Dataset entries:
================
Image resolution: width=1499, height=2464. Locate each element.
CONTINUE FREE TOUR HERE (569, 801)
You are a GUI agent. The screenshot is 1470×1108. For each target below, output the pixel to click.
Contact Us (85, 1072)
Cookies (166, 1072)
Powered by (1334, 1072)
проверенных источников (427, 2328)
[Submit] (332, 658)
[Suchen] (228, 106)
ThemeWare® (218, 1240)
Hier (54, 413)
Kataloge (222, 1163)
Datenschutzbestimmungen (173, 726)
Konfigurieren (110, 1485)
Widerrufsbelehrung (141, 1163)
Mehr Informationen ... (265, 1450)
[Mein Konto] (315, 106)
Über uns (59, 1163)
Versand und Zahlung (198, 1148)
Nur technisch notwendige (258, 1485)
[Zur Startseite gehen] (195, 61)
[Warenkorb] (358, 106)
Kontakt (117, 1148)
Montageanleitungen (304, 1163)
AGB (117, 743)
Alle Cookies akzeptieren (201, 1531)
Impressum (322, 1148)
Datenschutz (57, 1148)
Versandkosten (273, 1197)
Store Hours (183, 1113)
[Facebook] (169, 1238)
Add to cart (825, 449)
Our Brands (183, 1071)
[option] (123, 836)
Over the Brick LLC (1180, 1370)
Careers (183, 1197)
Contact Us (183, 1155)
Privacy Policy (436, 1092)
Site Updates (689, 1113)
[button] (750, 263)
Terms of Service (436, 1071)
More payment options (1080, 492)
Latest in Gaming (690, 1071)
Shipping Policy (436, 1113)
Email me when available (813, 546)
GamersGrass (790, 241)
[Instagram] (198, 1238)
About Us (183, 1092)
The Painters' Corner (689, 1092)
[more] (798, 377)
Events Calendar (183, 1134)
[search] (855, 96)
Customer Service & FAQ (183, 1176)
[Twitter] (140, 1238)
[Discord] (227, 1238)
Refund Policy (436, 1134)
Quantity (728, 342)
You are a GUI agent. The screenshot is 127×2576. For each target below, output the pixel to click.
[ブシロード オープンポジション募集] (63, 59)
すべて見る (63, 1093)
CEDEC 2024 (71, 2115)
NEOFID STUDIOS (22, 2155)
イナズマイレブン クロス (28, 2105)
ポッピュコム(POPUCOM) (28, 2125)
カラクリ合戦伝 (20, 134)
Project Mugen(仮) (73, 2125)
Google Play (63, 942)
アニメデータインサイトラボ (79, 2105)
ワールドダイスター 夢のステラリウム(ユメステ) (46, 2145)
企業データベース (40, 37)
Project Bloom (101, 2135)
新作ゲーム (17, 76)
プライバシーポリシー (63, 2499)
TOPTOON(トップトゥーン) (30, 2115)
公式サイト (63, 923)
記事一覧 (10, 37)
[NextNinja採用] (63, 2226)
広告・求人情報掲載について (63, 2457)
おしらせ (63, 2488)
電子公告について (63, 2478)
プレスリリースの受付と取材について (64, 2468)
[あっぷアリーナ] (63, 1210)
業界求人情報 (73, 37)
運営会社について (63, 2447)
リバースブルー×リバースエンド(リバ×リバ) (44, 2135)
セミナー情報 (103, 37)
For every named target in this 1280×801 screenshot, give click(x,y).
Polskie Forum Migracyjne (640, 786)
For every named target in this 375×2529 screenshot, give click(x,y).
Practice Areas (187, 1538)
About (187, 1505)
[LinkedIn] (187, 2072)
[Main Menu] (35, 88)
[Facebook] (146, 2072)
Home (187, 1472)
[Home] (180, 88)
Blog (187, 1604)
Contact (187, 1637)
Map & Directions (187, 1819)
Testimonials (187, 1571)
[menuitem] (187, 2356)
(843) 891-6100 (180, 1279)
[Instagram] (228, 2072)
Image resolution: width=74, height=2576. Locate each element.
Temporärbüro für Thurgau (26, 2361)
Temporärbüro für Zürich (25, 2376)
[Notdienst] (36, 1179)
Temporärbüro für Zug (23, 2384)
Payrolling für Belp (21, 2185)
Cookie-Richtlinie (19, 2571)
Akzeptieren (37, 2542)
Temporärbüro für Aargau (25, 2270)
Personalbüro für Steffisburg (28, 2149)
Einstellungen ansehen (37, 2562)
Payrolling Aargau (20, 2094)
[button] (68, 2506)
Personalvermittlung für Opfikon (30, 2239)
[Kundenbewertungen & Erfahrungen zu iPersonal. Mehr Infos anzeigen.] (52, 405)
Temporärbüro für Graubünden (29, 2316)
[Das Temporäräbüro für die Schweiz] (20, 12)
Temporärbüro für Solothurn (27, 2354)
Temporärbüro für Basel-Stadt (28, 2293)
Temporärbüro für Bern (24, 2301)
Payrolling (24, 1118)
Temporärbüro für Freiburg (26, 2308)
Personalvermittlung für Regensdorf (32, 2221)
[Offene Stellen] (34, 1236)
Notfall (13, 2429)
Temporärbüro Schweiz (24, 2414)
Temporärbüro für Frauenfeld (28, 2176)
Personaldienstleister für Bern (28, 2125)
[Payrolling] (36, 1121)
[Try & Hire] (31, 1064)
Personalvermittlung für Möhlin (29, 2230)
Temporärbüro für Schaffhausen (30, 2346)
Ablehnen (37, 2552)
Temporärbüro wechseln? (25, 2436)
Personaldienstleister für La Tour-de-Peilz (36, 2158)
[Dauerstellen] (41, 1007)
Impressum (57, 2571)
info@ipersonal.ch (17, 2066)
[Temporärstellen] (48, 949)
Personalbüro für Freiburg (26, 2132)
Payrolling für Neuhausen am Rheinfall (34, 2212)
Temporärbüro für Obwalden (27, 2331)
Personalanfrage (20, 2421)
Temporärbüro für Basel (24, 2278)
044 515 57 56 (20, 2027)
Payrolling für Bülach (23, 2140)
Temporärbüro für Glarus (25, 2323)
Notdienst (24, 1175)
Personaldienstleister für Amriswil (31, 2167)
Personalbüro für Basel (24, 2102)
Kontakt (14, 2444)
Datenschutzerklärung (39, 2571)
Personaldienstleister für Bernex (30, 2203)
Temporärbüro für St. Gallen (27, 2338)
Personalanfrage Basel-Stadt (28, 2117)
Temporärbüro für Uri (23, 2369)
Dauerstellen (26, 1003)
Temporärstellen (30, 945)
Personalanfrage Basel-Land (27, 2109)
================
=== THE TASK ===
Each entry above is to be written out exactly.

=== RESPONSE TO THIS EXERCISE ===
Image resolution: width=1499, height=2464. Locate each element.
CONTINUE FREE TOUR HERE (569, 801)
You are a GUI agent. The screenshot is 1470×1108. For each target below, output the pixel to click.
Contact Us (85, 1072)
Cookies (166, 1072)
Powered by (1334, 1072)
проверенных источников (427, 2328)
[Submit] (332, 658)
[Suchen] (228, 106)
ThemeWare® (218, 1240)
Hier (54, 413)
Kataloge (222, 1163)
Datenschutzbestimmungen (173, 726)
Konfigurieren (110, 1485)
Widerrufsbelehrung (141, 1163)
Mehr Informationen ... (265, 1450)
[Mein Konto] (315, 106)
Über uns (59, 1163)
Versand und Zahlung (198, 1148)
Nur technisch notwendige (258, 1485)
[Zur Startseite gehen] (195, 61)
[Warenkorb] (358, 106)
Kontakt (117, 1148)
Montageanleitungen (304, 1163)
AGB (117, 743)
Alle Cookies akzeptieren (201, 1531)
Impressum (322, 1148)
Datenschutz (57, 1148)
Versandkosten (273, 1197)
Store Hours (183, 1113)
[Facebook] (169, 1238)
Add to cart (825, 449)
Our Brands (183, 1071)
[option] (123, 836)
Over the Brick LLC (1180, 1370)
Careers (183, 1197)
Contact Us (183, 1155)
Privacy Policy (436, 1092)
Site Updates (689, 1113)
[button] (750, 263)
Terms of Service (436, 1071)
More payment options (1080, 492)
Latest in Gaming (690, 1071)
Shipping Policy (436, 1113)
Email me when available (813, 546)
GamersGrass (790, 241)
[Instagram] (198, 1238)
About Us (183, 1092)
The Painters' Corner (689, 1092)
[more] (798, 377)
Events Calendar (183, 1134)
[search] (855, 96)
Customer Service & FAQ (183, 1176)
[Twitter] (140, 1238)
[Discord] (227, 1238)
Refund Policy (436, 1134)
Quantity (728, 342)
You are a GUI agent. The screenshot is 127×2576. For each target below, output the pixel to click.
[ブシロード オープンポジション募集] (63, 59)
すべて見る (63, 1093)
CEDEC 2024 (71, 2115)
NEOFID STUDIOS (22, 2155)
イナズマイレブン クロス (28, 2105)
ポッピュコム(POPUCOM) (28, 2125)
カラクリ合戦伝 (20, 134)
Project Mugen(仮) (73, 2125)
Google Play (63, 942)
アニメデータインサイトラボ (79, 2105)
ワールドダイスター 夢のステラリウム(ユメステ) (46, 2145)
企業データベース (40, 37)
Project Bloom (101, 2135)
新作ゲーム (17, 76)
プライバシーポリシー (63, 2499)
TOPTOON(トップトゥーン) (30, 2115)
公式サイト (63, 923)
記事一覧 (10, 37)
[NextNinja採用] (63, 2226)
広告・求人情報掲載について (63, 2457)
おしらせ (63, 2488)
電子公告について (63, 2478)
プレスリリースの受付と取材について (64, 2468)
[あっぷアリーナ] (63, 1210)
業界求人情報 (73, 37)
運営会社について (63, 2447)
リバースブルー×リバースエンド(リバ×リバ) (44, 2135)
セミナー情報 (103, 37)
For every named target in this 1280×801 screenshot, give click(x,y).
Polskie Forum Migracyjne (640, 786)
For every named target in this 375×2529 screenshot, give click(x,y).
Practice Areas (187, 1538)
About (187, 1505)
[LinkedIn] (187, 2072)
[Main Menu] (35, 88)
[Facebook] (146, 2072)
Home (187, 1472)
[Home] (180, 88)
Blog (187, 1604)
Contact (187, 1637)
Map & Directions (187, 1819)
Testimonials (187, 1571)
[menuitem] (187, 2356)
(843) 891-6100 (180, 1279)
[Instagram] (228, 2072)
Image resolution: width=74, height=2576. Locate each element.
Temporärbüro für Thurgau (26, 2361)
Temporärbüro für Zürich (25, 2376)
[Notdienst] (36, 1179)
Temporärbüro für Zug (23, 2384)
Payrolling für Belp (21, 2185)
Cookie-Richtlinie (19, 2571)
Akzeptieren (37, 2542)
Temporärbüro für Aargau (25, 2270)
Personalbüro für Steffisburg (28, 2149)
Einstellungen ansehen (37, 2562)
Payrolling Aargau (20, 2094)
[button] (68, 2506)
Personalvermittlung für Opfikon (30, 2239)
[Kundenbewertungen & Erfahrungen zu iPersonal. Mehr Infos anzeigen.] (52, 405)
Temporärbüro für Graubünden (29, 2316)
[Das Temporäräbüro für die Schweiz] (20, 12)
Temporärbüro für Solothurn (27, 2354)
Temporärbüro für Basel-Stadt (28, 2293)
Temporärbüro für Bern (24, 2301)
Payrolling (24, 1118)
Temporärbüro für Freiburg (26, 2308)
Personalvermittlung für Regensdorf (32, 2221)
[Offene Stellen] (34, 1236)
Notfall (13, 2429)
Temporärbüro Schweiz (24, 2414)
Temporärbüro für Frauenfeld (28, 2176)
Personaldienstleister für Bern (28, 2125)
[Payrolling] (36, 1121)
[Try & Hire] (31, 1064)
Personalvermittlung für Möhlin (29, 2230)
Temporärbüro für Schaffhausen (30, 2346)
Ablehnen (37, 2552)
Temporärbüro wechseln? (25, 2436)
Personaldienstleister für La Tour-de-Peilz (36, 2158)
[Dauerstellen] (41, 1007)
Impressum (57, 2571)
info@ipersonal.ch (17, 2066)
[Temporärstellen] (48, 949)
Personalbüro für Freiburg (26, 2132)
Payrolling für Neuhausen am Rheinfall (34, 2212)
Temporärbüro für Obwalden (27, 2331)
Personalanfrage (20, 2421)
Temporärbüro für Basel (24, 2278)
044 515 57 56 (20, 2027)
Payrolling für Bülach (23, 2140)
Temporärbüro für Glarus (25, 2323)
Notdienst (24, 1175)
Personaldienstleister für Amriswil (31, 2167)
Personalbüro für Basel (24, 2102)
Kontakt (14, 2444)
Datenschutzerklärung (39, 2571)
Personaldienstleister für Bernex (30, 2203)
Temporärbüro für St. Gallen (27, 2338)
Personalanfrage Basel-Stadt (28, 2117)
Temporärbüro für Uri (23, 2369)
Dauerstellen (26, 1003)
Temporärstellen (30, 945)
Personalanfrage Basel-Land (27, 2109)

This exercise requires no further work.